Magnesium: A Quiet Problem

Magnesium gets less attention than potassium or calcium, but dialysis affects it significantly. The direction of that effect depends almost entirely on the dialysate concentration. With a standard dialysate magnesium of 0.75 mmol/L, which was historically the default, mild magnesium elevation is common. This happens because at that concentration, magnesium tends to diffuse into the patient rather than out.

Many centers have shifted to lower dialysate magnesium levels of 0.25 mmol/L. This normalizes blood magnesium initially, but creates a persistent negative magnesium balance over time. In studies tracking patients on low-magnesium peritoneal dialysis fluid, persistent magnesium deficiency developed in 21% of patients after four months, climbing to 64% at eight months. Many of these patients needed oral magnesium supplements to recover, and in some cases oral supplements weren’t enough.

Magnesium-free dialysate has been tried but is poorly tolerated. Most patients in those trials developed leg cramps that resolved only when magnesium was added back. Nutrition, medications like laxatives or antacids, and residual kidney function all influence where your magnesium levels land between treatments.

Bicarbonate and Acid-Base Balance

Healthy kidneys regenerate bicarbonate to neutralize the acids your body produces daily. When the kidneys fail, acids accumulate and bicarbonate drops, a condition called metabolic acidosis. Dialysis corrects this by delivering bicarbonate from the dialysate into your blood.

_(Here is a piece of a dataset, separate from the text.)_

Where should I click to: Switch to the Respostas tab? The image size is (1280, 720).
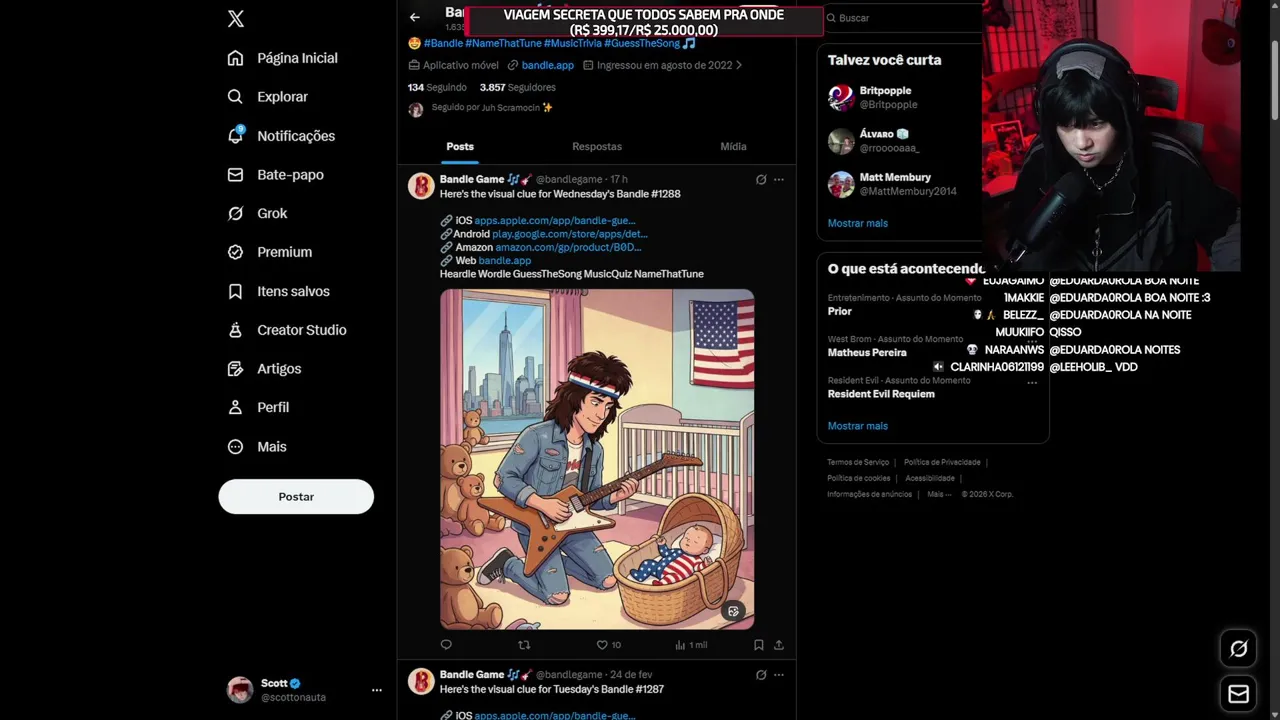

Guidelines recommend maintaining a pre-dialysis bicarbonate level of at least 22 mmol/L, based on evidence that correcting acidosis improves nutritional markers and bone health. After a session, bicarbonate typically rises well above that threshold, sometimes reaching 28 to 32 mmol/L depending on the dialysate concentration used. Post-dialysis blood pH also rises. The dialysate bicarbonate concentration is adjustable, usually between 30 and 42 mmol/L, and your care team can tune it up or down based on your pre-treatment blood gas results.

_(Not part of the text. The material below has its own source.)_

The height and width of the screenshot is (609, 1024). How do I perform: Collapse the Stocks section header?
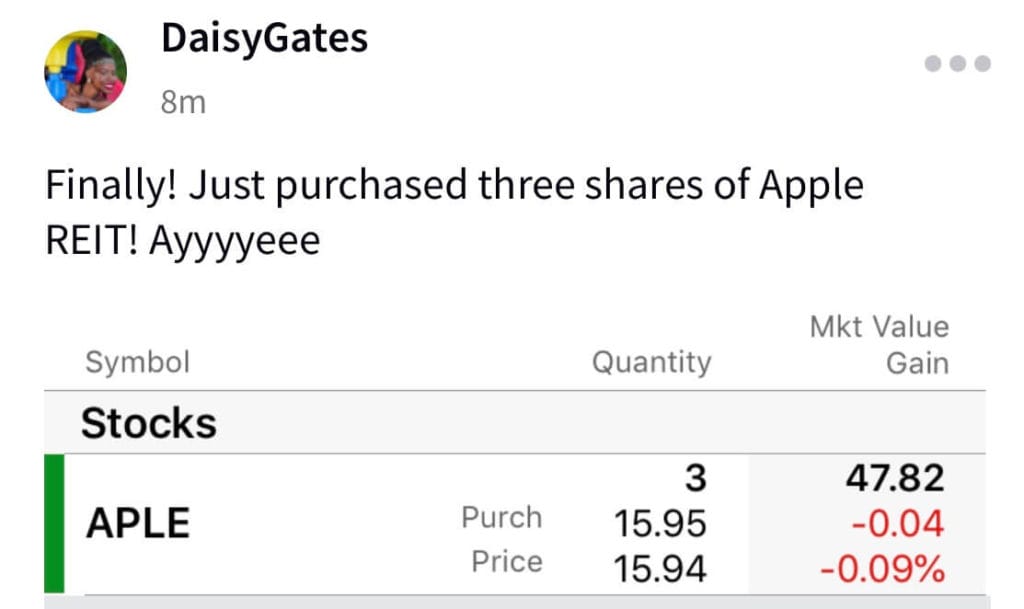tap(515, 423)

Symptoms From Rapid Electrolyte Shifts

The speed of electrolyte changes during dialysis is fundamentally different from how the body normally regulates these levels. Between treatments, potassium, phosphorus, and acids build up gradually over one to three days. During a session, they’re corrected in four hours. This mismatch creates real symptoms.

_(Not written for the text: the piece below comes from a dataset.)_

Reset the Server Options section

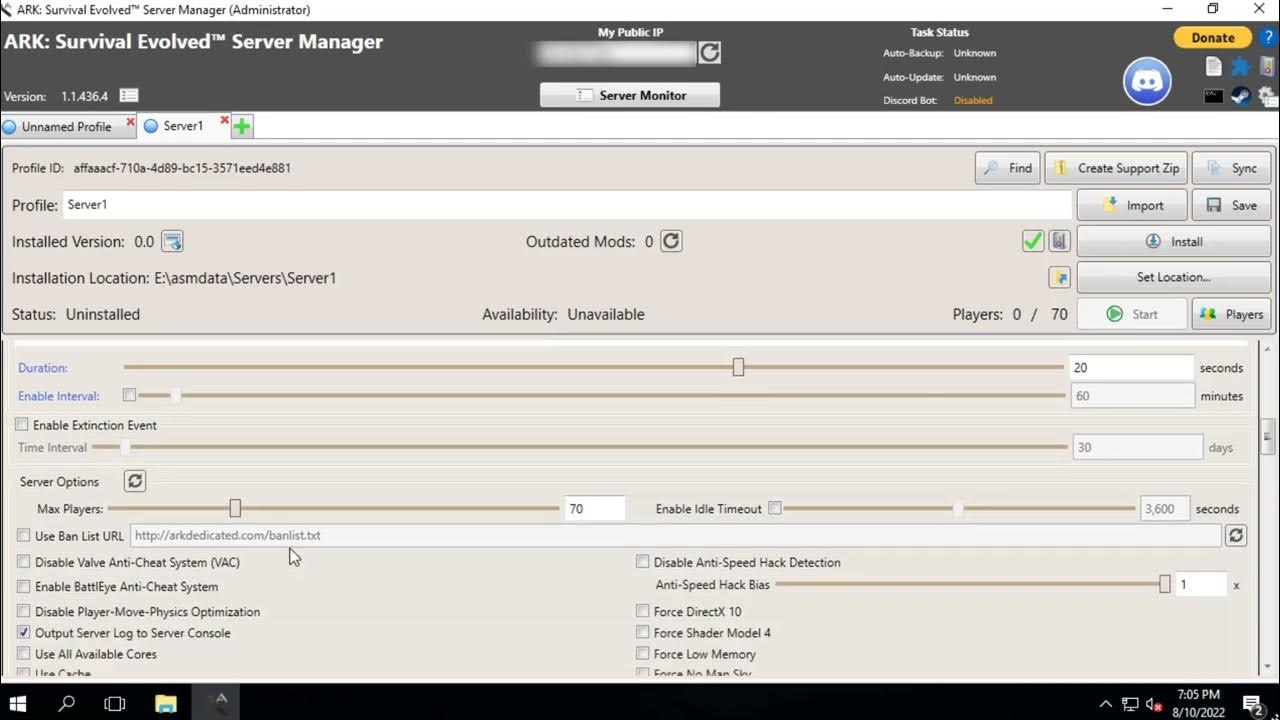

Muscle cramps and dizziness toward the end of a session are among the most common complaints, often linked to rapid potassium and fluid removal. Magnesium depletion contributes to cramping as well. Low blood pressure during treatment is another frequent issue, driven partly by the combined effect of fluid removal and electrolyte shifts.

A more serious concern is dialysis disequilibrium syndrome, which occurs when waste products like urea are cleared from the blood faster than they leave brain cells. This creates an osmotic gradient that pulls water into the brain, causing swelling. Symptoms range from headache, nausea, and restlessness to, in rare severe cases, seizures or loss of consciousness. At the same time, shifts in brain cell acidity cause sodium and potassium to detach from proteins, making them osmotically active and worsening the fluid imbalance. This syndrome is most common during the first few dialysis sessions, when waste product levels are highest and the correction is most dramatic.

How Peritoneal Dialysis Differs

Peritoneal dialysis uses the lining of your abdomen as the filter rather than an external machine, and it typically runs continuously or overnight rather than in concentrated four-hour blocks. This gentler, more sustained exchange means electrolyte shifts happen more slowly. Potassium and phosphorus still need management, but the abrupt drops seen in hemodialysis are less pronounced.

The tradeoff is that the dialysate composition still dictates your electrolyte balance. Peritoneal dialysis patients using standard fluids with 0.75 mmol/L magnesium tend to run mildly elevated, while those on lower-magnesium solutions can develop deficiency over months. Calcium and bicarbonate management follows similar principles, with the dialysate recipe adjusted to each patient’s blood chemistry. The slower exchange rate can make it harder to remove large amounts of phosphorus or potassium quickly, which is why diet and medications play an even larger role for peritoneal dialysis patients.